_KUTIPAN HALAMAN_:
• • • • • • •
PSIKOLOGI EKSISTENSIAL

by - 11:37 PM

PSIKOLOGI EKSISTENSIAL

Dalam tahun-tahun segera setelah Perang Dunia II berakhir, suatu gerakan populer yang dikenal sebagai eksistensialisme menjadi gerakan yang terkemuka di Eropah dan cepat menyebar ke Amerika Serikat. Gerakan tersebut timbul dari perlawan Prancis terhadap penduduk Jerman, dan dua jurubicaranya yang paling vokal adalah Jean Paul Sartre dan Albert Camus. Sartre adalah seorang lulusan Sorbonne yang sangar brilian yang kemudian menjadi filsuf, penulis dan seorang wartawan politik yang terkenal. Camus, yang dilahirkan di Algeria, menjadi terkenal sebagai penulis novel dan esei. Kedua orang tersebut mendapat Hadiah Nobel dalam bidang kesusasteraan, meskipun Sartre menolak hadiah tersebut.
Camus menolak bahwa ia adalah seorang eksistensialis. Mengingat dasar eksistensialisame yang populer, klise-klise dan slogan-slogannya, dan sempalan-sempalannya yang banyak jumlahnya, mungkin ia hanya akan bertahan selama beberapa tahun, seperti yang dialami oleh banyak model intelektual lainnya. Kenyataan bahwa eksistensialisme tidak mengalami nasib demikian, tetapi tampil sebagai sesuatu kekuatan ampuh dalam pemikiran modern, termasuk dalam psikologi dan psikiatri disebabkan karena eksistensialisme memiliki suatu tradisi kokoh dengan deretan nama nenek moyang yang mengesankan dan juga pendukung-pendukung kontemporer yang kuat disamping Sartre.
Martin Heidegger (1889-1976) si filsuf Jerman, Heidegger merupakan jembatan ke arah para psikolog dan psikiater yang pandangan-pandangannya tentang manusia yang akan dibahas. Ide pokok dalam ontologi Heidegger (ontologi adalah cabang filsafat yang berbicar tentang ada atau eksistensi) ialah bahwa individu adalah sesuatu yang ada di dunia.
Heidegger adalah juga seorang fenomenolog, dan fenomenologi memainkan peranan yang sangat penting dalam sejarah psikologi. Fenomenologi adalah dekripsi tentang data (secara harafiah disebut the givens: yang terberi) tentang pengalaman langsung. Fenomenologi berusaha memahami dan bukan menerangkan gejala-gejala. Fenomenologi kadang-kadang di pandang sebagai suatu metode perlengkapan untuk setiap ilmu pengetahuan, karena ilmu pengetahuan mulai dengan mengamati apa yang dialami secara langsung (Boring, 1950an, hlm. 18).
• • • • • • •
_BARIS YANG TERSEDIA_:
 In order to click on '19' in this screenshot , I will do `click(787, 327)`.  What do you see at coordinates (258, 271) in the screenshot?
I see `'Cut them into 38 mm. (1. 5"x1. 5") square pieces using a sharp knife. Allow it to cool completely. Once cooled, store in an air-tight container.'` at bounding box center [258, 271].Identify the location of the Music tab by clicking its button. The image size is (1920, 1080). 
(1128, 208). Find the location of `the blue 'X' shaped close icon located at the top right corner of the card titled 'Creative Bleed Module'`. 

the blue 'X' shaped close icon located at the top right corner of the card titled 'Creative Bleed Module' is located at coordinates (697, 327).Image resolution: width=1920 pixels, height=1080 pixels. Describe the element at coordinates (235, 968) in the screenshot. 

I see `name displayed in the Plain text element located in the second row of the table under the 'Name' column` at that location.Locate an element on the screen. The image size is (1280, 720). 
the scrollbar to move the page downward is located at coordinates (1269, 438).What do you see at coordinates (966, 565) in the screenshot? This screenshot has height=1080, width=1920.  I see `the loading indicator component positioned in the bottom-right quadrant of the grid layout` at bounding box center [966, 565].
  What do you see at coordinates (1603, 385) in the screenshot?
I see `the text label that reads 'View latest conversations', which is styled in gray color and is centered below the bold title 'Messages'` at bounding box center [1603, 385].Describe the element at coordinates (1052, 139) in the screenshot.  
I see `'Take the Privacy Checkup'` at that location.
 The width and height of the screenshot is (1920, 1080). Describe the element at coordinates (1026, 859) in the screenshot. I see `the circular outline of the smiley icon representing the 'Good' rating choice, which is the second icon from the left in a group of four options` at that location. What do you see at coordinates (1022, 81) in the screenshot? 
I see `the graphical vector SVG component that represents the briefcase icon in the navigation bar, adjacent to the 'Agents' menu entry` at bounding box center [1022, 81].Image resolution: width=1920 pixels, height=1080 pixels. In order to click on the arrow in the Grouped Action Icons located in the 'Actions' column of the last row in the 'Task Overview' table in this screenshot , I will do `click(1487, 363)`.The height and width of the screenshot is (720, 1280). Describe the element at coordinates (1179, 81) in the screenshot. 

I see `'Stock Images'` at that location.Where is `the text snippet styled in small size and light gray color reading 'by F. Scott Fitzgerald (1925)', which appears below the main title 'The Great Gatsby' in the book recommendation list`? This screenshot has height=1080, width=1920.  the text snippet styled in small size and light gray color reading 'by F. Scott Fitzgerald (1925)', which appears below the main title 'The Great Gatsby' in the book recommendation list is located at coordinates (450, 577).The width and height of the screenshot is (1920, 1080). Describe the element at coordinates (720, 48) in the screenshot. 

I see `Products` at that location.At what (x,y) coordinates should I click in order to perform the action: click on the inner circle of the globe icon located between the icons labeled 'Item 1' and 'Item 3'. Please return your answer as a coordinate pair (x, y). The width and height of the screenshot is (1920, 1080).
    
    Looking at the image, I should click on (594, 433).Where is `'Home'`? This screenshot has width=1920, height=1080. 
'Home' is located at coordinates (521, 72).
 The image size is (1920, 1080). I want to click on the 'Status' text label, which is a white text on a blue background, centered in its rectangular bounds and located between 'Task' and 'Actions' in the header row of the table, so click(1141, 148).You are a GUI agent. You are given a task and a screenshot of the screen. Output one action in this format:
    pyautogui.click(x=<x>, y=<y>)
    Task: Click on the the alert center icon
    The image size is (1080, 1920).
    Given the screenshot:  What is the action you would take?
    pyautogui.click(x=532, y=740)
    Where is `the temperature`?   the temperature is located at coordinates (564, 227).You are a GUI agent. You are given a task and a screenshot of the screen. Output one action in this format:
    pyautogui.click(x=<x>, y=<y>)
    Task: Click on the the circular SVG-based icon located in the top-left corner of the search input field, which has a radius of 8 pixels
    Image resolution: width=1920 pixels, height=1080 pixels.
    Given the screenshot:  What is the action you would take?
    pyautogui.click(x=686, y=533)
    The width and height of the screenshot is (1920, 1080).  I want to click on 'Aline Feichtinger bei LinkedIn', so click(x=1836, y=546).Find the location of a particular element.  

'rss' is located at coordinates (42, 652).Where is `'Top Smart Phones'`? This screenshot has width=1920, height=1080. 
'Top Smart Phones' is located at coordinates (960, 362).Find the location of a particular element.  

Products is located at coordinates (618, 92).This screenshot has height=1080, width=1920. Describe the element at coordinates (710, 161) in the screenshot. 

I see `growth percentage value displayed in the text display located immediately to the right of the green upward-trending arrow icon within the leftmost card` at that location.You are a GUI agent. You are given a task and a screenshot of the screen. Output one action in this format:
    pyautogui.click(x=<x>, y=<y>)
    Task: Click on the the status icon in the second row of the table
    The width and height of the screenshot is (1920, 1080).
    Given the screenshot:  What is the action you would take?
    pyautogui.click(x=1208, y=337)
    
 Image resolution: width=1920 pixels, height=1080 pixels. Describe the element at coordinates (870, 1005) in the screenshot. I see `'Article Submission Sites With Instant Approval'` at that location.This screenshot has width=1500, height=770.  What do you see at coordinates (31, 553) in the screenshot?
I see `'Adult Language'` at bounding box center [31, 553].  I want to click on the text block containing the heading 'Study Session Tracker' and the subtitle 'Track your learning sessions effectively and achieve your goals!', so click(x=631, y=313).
• • • • • • •
_PERMINTAAN 1_:
Jawablah pertanyaan berikut berdasarkan kutipan tentang psikologi eksistensial:
(a) Di mana Camus dilahirkan?
(b) Siapa yang menolak Hadiah Nobel dalam bidang kesusasteraan?
(c) Menurut kutipan tersebut, apakah fenomenologi berusaha memahami atau menerangkan gejala-gejala?
_PERMINTAAN 2_: Teruskan kutipan tentang psikologi eksistensial mulai dari bagian tempat kutipan itu berhenti.
Baris-baris tersebut tidak memiliki kaitan dengan kutipan tentang psikologi eksistensial.

_JAWABAN 1_:
(a) Camus dilahirkan di Algeria.
(b) Sartre menolak hadiah tersebut.
(c) Fenomenologi berusaha memahami, bukan menerangkan, gejala-gejala.

_JAWABAN 2_:
Fenomenologi, sebagaimana terdapat dalam karya para psikolog, Gestalt dan Erwin Straus, pertama-tama telah dipakai untuk meneliti gejala-gejala dari proses-proses psikologis seperti persepsi, belajar, ingatan, pikiran, dan perasan, tetapi tidak diguanakan untuk meneliti kepribadian. Sebaliknya, psikologi eksistensial telah menggunakan fenomologi untuk menjelaskan gejala-gejala yang kerapkali dipandang sebagai wilayah bidang kepribadian.
Medard Boss lahir di St. Gallen, Swiss, pada tanggal 4 oktober, 1903. Setelah tidak berhasil menjadi seorang seniman, Boss memutuskan untuk belajar kedokteran. Setelah itu, selama dua tahun, Boss mengikuti pendidikan lanjutan psikoanalitik lanjutan di London dan Jerman para psikoanalisis terkemuka. Boss mulai melakukan praktek privat sebagai psikoanalis pada usia 32 tahun, kira – kira pada waktu itu, ia dan beberapa ahli psikoterapi lainnya mulai mengadakan serentetan pertemuan bulanan di rumah Carl Jung.
Tahun 1946 merupakan titik balik dalam kehidupan intelektual Boss. Pada waktu itu, ia mulai kenal secara pribadi dengan Martin Heidegger. Sebagai hasil dari hubungan erat mereka, Boss menciptakan suatu bentuk psikologi dan psikoterapi yang disebut Daseinsanalysis. Dasein adalah suatu kata Jerman yang telah diterjemahkan dalam bahasa Inggris dengan ungkapan yang diberi garis penghubung “ada-di-dunia” (sebutan psikologi eksistensial dan Daseinsanalysis digunakan secara bergantin dalam bab ini).
Sebagaimana tercermin dalam tulisan Binswanger dan Boss, yang ditentang oleh psikologi eksistensial dalam sistem-sistem psikologi lain, dan yang diperjuangkannya.  Pertama yang terpenting, psikologi eksistensial berkeberatan terhadap pemakain konsep kausalitas yang berasal dari ilmu-ilmu pengetahuan alam dan psikologi. Tidak ada hubungan sebab-akibat dalam eksistensi manusia. Psikologi eksistensial menyatakan bahwa psikologi tidak sama dengan ilmu-ilmu pengetahuan lainnya dan tidak akan menirunya. Psikologi eksistensial memerlukan metode sendriri, yakni fenomenologi, dan konsep-konsepnya sendiri, yakni ada-di-dunia, cara-cara eksistensi, kebebasan, tanggung jawab, menjadi, transendensi, spasialitas, temporalitas, dan banyak lain-lainnya, yang semuanya berasal dari ontologi Heidegger.
Psikologi eksistensial mengganti konsep kausalitas dengan konsep motivasi. Motivasi selalu mengandaikan pemahaman (atau kesalahpahaman) tentang hubungan antara sebab dan akibat. Motivasi dan pemahaman merupakan prinsip-prinsip operatif dalam analisis eksistensial tingkah laku.
Erat hubungannya dengan keberatan yang pertama adalah penolakan keras psikologi eksistensial terhadap dualisme antara subjek (jiwa) dan objek (badan, lingkungan, atau benda).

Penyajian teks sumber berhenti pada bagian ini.